▶ EXERCISE GOAL: State how many lines of the listing below contain the string "Where", counting only occurrences that match its case exactly. Reply with the number alone.

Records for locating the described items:
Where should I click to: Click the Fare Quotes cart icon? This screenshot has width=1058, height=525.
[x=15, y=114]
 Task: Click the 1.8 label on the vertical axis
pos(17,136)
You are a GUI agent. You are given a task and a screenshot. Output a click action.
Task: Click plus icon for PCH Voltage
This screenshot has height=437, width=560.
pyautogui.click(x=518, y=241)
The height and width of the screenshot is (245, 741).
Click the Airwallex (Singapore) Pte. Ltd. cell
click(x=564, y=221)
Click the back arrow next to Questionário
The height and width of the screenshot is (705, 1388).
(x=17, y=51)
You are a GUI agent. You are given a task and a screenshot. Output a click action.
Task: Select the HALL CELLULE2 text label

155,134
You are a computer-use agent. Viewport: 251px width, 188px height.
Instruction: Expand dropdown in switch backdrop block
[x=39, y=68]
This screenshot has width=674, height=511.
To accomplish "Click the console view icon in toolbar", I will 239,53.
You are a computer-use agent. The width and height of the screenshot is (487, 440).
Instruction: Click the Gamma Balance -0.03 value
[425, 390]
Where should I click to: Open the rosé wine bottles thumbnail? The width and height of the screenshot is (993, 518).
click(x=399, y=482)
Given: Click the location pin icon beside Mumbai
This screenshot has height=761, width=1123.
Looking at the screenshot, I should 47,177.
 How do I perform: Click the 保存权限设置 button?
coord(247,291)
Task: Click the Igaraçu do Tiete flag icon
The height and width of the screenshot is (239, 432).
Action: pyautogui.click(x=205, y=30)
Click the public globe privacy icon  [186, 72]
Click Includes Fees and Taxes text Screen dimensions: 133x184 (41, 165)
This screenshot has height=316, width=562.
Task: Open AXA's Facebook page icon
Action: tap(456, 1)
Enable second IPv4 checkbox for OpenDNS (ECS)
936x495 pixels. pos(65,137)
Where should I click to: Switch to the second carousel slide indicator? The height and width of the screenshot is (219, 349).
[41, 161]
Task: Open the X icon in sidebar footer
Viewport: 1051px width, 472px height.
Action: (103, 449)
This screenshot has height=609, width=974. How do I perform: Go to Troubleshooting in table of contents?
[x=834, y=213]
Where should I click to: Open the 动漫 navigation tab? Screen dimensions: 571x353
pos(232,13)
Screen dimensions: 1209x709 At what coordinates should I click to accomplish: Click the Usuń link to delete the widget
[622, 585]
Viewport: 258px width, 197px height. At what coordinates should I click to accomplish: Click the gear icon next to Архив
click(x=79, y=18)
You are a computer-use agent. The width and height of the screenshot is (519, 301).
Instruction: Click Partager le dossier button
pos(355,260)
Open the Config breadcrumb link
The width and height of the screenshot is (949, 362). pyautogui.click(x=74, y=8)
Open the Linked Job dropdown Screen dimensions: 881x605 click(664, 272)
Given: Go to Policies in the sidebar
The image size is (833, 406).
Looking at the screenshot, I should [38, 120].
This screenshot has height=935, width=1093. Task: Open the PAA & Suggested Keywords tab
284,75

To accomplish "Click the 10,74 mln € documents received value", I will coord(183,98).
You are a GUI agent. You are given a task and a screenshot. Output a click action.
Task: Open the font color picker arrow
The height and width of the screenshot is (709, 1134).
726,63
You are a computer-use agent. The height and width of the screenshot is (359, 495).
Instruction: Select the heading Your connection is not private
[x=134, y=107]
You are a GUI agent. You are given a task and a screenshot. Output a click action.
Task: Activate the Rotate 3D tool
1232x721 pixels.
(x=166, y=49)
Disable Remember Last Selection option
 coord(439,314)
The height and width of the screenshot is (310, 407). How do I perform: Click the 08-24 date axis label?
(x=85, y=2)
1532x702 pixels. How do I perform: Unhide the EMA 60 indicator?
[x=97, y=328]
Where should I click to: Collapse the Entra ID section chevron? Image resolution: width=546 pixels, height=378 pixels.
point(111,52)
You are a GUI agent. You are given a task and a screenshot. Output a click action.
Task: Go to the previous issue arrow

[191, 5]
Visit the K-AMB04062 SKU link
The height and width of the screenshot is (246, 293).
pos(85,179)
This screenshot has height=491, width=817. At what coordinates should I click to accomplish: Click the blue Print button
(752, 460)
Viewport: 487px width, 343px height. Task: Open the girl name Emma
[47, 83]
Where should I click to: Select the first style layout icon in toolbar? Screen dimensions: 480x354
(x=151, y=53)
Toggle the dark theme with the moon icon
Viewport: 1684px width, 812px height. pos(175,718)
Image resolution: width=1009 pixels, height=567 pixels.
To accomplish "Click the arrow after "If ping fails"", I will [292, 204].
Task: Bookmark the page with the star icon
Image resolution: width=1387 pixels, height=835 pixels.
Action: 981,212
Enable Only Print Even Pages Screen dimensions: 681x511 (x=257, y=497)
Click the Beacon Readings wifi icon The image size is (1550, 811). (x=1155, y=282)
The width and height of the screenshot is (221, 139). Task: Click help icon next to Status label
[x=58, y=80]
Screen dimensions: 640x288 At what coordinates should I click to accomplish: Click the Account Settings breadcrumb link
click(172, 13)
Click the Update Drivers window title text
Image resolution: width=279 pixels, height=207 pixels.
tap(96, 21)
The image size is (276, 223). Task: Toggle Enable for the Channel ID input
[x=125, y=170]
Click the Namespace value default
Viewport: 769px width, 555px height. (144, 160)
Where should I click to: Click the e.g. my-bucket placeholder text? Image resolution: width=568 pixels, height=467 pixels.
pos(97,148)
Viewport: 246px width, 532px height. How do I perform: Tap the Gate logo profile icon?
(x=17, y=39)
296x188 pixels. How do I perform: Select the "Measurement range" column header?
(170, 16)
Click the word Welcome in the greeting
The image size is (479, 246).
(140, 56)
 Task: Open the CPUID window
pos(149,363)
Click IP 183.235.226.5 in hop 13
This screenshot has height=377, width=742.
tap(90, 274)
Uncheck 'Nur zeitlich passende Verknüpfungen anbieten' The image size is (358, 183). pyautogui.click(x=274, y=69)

▶ OUTPUT OF THE EXERCISE: 7